# Question 1 : What is Simple Linear Regression (SLR)? Explain its purpose.

 * Simple Linear Regression finds the best-fitting straight line (called the regression line) that predicts the value of Y based on X.
The general equation of the line is:

                          𝑌=𝑏0+𝑏1𝑋+𝜀


 Where:

 Y → Dependent variable (the variable we want to predict)

 X → Independent variable (the predictor)

 b₀ → Intercept (value of Y when X = 0)

 b₁ → Slope (change in Y for a one-unit change in X)

 ε → Error term (difference between actual and predicted values)

 * Purpose of Simple Linear Regression

   *  Prediction:
      To predict the value of one variable (Y) based on another variable (X).
      Example: Predicting a student’s exam score (Y) from the number of study hours (X).

  *   Relationship Analysis:
      To determine whether there is a linear relationship between two variables.
      Example: Studying how temperature (X) affects ice cream sales (Y).

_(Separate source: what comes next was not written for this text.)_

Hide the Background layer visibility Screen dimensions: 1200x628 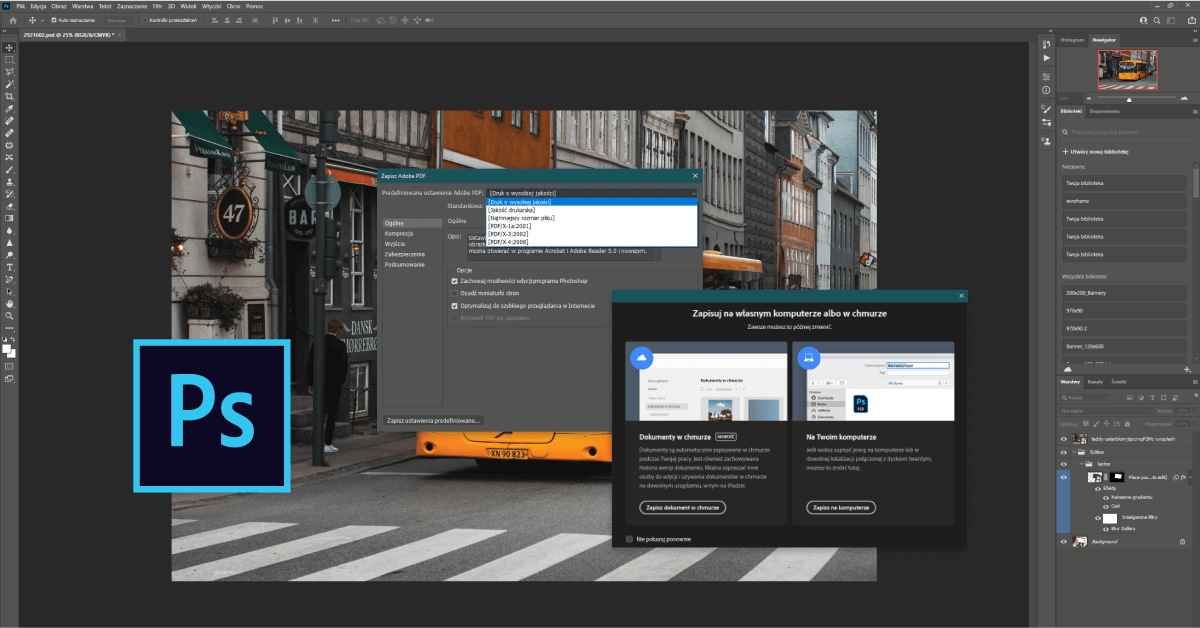pyautogui.click(x=1064, y=541)
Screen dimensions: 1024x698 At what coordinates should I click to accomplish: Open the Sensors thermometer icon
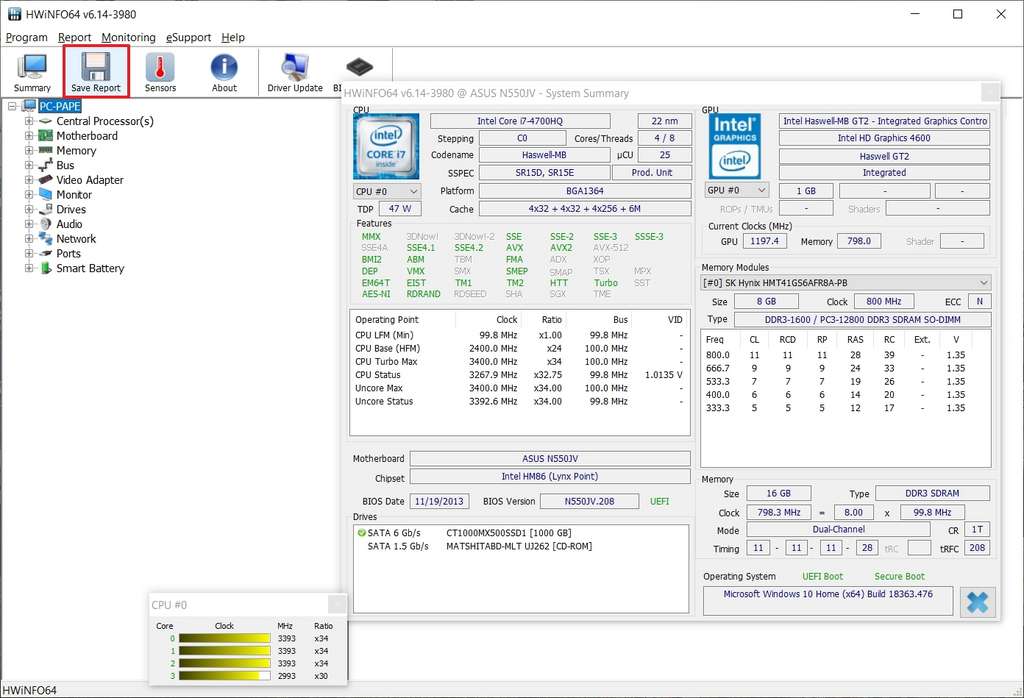[x=160, y=72]
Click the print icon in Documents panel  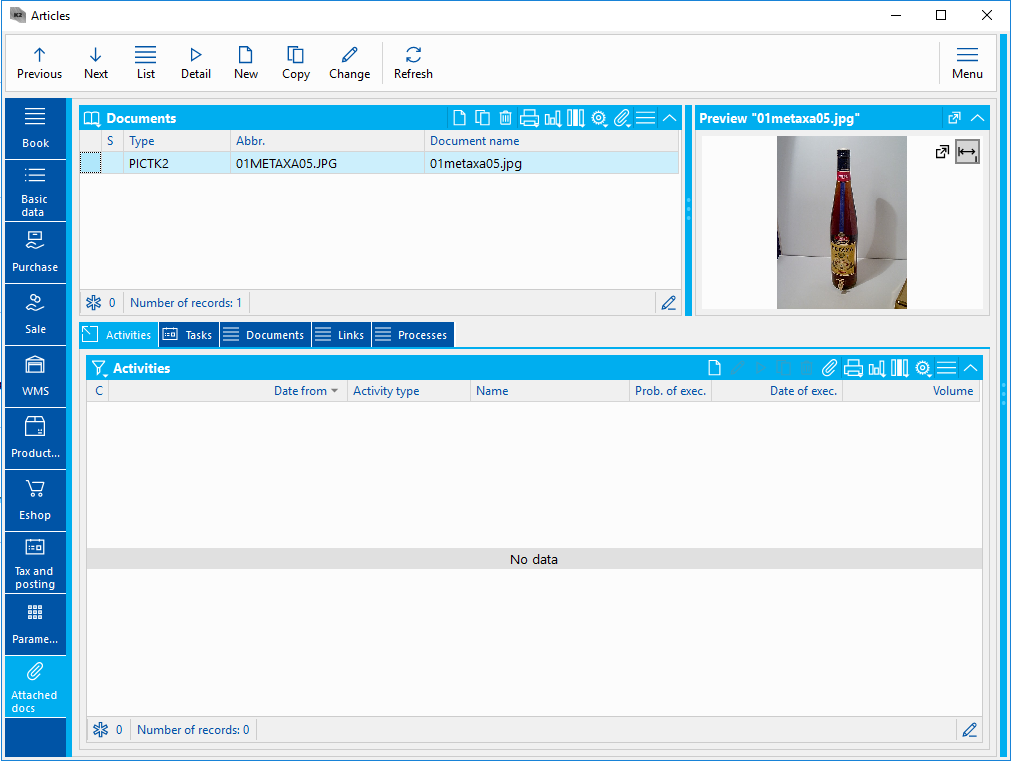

# Question 2: What are the key assumptions of Simple Linear Regression?

  * 1. Linearity :-
    The relationship between the independent variable (X) and the dependent variable (Y) should be linear.
  
  * 2. Independence of Errors :-
    The residuals (errors) should be independent of each other.

  * 3. Homoscedasticity (Constant Variance of Errors) :-
    The variance of residuals should be constant across all levels of X.
  
  * 4. Normality of Errors :-
    The residuals (errors) should be normally distributed.

# Question 3: Write the mathematical equation for a simple linear regression model and explain each term.

  * The general form of a simple linear regression model is:

                              𝑌=𝑏0+𝑏1𝑋+𝜀

  * Y = The variable we are trying to predict or explain. It changes in response to X.                          
  * X = The predictor or input variable used to explain or predict Y.
  * b₀ = The value of Y when X = 0. It represents where the regression line crosses the Y-axis.
  * b₁ = Shows the change in Y for a one-unit change in X. It indicates the strength and direction of the relationship between X and Y.
  * ε (epsilon) = Represents the random deviation of the observed values from the predicted regression line. It captures the influence of factors not included in the model.

# Question 4: Provide a real-world example where simple linear regression can be applied.
  
  * A common real-world example of **Simple Linear Regression (SLR)** is predicting **house prices based on house size**. In this case, the **dependent variable (Y)** is the price of the house, and the **independent variable (X)** is the size of the house in square feet. By collecting data on several houses, such as their sizes and selling prices, we can use SLR to find a straight-line relationship between the two. For instance, the model might be expressed as *Price = 20 + 0.045 × (Size)*, where 20 represents the base price (in lakhs) when the size is zero, and 0.045 indicates that for every additional square foot, the price increases by ₹4,500 on average. This model helps real estate agents and buyers **predict the price of a house** based on its area and understand how **size influences cost**. Simple Linear Regression is widely applied in such cases where one variable depends directly on another, such as predicting student marks from study hours or estimating sales based on advertising spend.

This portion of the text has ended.